Cape Town, often cited as a case study, illustrates why Airbnb regulation is unlikely to solve affordability issues.

A 2024 report, Airbnb’s Impact on the City of Cape Town, shows that between January 2020 and January 2024, the total number of Airbnb listings resulting in stays increased very little.

More importantly, dedicated Airbnb listings—entire properties rented out rather than spare rooms or secondary structures—made up only 0.9% of the city’s 818,000 formal homes.

“With partial listings, accommodations are shared with existing residents, so they are not drivers affecting availability or affordability,” Kriek explained.

In fact, short-term rentals bring measurable benefits to Cape Town’s economy. In 2023, Airbnb hosts welcomed 700,000 guests, generating R14.4 billion in GDP and supporting 49,000 jobs, contributing R7 billion in wages.

These guests would still need accommodation, likely in hotels and guesthouses, which also occupy real estate that could serve as housing.

Additionally, tourists’ spending boosts local businesses and supply chains, driving additional economic activity, creating jobs, and increasing tax revenue.

According to Kriek, these contributions demonstrate that short-term letting positively impacts the economy and has minimal effect on housing availability.

Despite these benefits, the City of Cape Town plans to register all short-term rentals, a move Airbnb supports, and may require hosts to pay commercial property rates.

Kriek cautioned that increasing costs for Airbnb landlords could dampen tourism, ultimately harming the city’s economy.

“These regulation suggestions are still palatable and reasonable, given competing interests, but driving prices up for Airbnb landlords to any significant degree will simply leave Cape Town worse off,” he said.

The real culprit

Renier Kriek, Managing Director of Sentinel Homes

Kriek added that the real issue is a shortage of housing supply. South Africa’s population is growing faster than new properties are being developed, a challenge amplified in Cape Town by the semigration trend.

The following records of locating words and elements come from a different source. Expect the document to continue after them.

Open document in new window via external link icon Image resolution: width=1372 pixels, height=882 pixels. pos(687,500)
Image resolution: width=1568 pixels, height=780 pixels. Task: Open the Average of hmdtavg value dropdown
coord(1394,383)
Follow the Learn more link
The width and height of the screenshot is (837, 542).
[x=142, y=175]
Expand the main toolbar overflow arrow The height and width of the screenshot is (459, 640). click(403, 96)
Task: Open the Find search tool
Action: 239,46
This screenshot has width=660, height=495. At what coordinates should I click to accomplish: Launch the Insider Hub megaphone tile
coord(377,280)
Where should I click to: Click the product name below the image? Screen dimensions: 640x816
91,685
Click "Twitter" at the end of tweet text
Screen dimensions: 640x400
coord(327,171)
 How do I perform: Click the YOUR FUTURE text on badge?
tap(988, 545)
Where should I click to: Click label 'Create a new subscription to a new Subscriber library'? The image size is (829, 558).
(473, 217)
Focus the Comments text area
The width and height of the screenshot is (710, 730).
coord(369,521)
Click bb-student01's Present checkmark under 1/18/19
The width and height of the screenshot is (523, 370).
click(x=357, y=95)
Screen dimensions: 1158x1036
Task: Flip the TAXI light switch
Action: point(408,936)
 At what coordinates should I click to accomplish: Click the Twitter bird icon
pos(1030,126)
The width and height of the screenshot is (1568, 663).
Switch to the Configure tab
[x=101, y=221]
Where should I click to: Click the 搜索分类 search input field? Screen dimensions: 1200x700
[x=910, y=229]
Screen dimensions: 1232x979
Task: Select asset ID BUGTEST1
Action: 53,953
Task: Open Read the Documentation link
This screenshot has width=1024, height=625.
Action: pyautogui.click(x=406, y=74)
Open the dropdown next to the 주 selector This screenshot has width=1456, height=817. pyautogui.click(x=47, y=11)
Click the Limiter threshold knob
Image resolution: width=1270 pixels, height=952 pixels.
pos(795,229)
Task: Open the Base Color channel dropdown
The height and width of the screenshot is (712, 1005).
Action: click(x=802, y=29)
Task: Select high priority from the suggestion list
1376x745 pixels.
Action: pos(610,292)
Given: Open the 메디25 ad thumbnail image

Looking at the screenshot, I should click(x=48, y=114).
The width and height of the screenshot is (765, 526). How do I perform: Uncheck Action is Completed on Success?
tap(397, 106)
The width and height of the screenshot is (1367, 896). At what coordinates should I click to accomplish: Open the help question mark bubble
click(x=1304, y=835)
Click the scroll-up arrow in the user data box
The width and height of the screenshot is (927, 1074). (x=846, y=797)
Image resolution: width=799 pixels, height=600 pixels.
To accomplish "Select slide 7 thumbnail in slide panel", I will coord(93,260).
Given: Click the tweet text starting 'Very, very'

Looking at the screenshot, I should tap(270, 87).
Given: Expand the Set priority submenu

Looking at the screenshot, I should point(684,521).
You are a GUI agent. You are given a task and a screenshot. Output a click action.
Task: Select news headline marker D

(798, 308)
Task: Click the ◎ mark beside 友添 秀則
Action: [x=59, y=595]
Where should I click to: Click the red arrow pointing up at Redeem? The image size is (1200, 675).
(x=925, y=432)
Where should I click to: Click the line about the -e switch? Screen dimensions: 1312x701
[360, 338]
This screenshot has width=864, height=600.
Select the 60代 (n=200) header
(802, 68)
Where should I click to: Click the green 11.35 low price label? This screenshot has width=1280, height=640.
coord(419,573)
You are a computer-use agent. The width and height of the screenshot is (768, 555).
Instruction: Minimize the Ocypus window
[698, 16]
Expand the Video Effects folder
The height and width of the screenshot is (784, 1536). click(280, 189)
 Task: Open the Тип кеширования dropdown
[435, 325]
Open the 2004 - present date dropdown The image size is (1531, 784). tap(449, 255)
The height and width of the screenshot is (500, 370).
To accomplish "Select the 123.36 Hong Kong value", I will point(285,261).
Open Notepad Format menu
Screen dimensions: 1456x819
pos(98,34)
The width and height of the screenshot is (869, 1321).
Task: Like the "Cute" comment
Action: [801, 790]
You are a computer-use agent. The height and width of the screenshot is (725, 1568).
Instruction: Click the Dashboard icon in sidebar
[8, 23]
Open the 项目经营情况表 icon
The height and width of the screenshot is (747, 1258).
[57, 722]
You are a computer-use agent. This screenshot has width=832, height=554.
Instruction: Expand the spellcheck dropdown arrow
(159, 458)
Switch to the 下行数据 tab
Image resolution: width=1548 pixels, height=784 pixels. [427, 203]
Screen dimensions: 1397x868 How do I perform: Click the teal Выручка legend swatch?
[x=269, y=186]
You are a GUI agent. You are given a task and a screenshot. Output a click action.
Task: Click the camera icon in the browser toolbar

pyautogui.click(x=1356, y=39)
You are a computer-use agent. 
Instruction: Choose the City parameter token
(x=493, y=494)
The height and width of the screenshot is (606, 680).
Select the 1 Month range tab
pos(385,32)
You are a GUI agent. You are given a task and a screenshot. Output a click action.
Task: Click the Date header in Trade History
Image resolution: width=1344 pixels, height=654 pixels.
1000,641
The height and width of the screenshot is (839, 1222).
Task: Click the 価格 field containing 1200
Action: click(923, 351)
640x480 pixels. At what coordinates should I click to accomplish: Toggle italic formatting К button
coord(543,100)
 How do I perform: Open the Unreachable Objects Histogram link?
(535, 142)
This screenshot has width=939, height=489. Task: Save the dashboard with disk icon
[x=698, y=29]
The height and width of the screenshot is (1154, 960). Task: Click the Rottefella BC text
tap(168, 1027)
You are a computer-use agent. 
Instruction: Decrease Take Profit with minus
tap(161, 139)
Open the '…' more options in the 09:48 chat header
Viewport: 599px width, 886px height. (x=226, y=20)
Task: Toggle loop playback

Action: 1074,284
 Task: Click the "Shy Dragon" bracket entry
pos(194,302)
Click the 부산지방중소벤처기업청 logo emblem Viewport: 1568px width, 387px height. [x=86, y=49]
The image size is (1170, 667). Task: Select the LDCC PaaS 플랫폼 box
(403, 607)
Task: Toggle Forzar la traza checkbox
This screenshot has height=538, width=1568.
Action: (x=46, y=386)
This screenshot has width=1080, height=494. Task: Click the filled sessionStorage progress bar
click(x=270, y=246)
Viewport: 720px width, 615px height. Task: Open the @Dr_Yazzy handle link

According to the city’s mayor, Geordin Hill-Lewis, around 100,000 people have moved to Cape Town from other parts of the country over the past three years, pushing the city’s projected population for 2025 to 5.1 million.

Kriek agrees with Hill-Lewis and stressed that the housing crisis stems from insufficient supply, especially for the working class.

While the city is accelerating efforts to make land available to microdevelopers, funding for low-cost housing still relies on national government programmes, which are not forthcoming fast enough.

For larger commercial developers, bureaucratic hurdles mean that projects that should take a few years instead stretch over decades. 

“Currently, in South Africa, and including Cape Town, from identifying a piece of land for housing development to families moving in takes 7-18 years, depending on the precise situation of the land,” Kriek explained. 

He added that most of this time is taken in planning approvals and similar regulatory. He described these obstacles as an “illness” that must be addressed if housing is to keep pace with demand.

Kriek argued that Airbnb has little to no effect on the availability or affordability of housing in Cape Town or South Africa.

Restrictive regulation would target a small symptom while leaving the larger issues unresolved.

It could even harm the economy by reducing tourism and benefiting a select few, such as foreign hotel groups.

Instead, he urged policymakers to focus on accelerating housing supply, reducing bureaucratic delays, and implementing pro-housing policies. 

“If you want what’s good for the country, or if your concerns are for the poor and the vulnerable, then you don’t want significant Airbnb regulation,” Kriek said.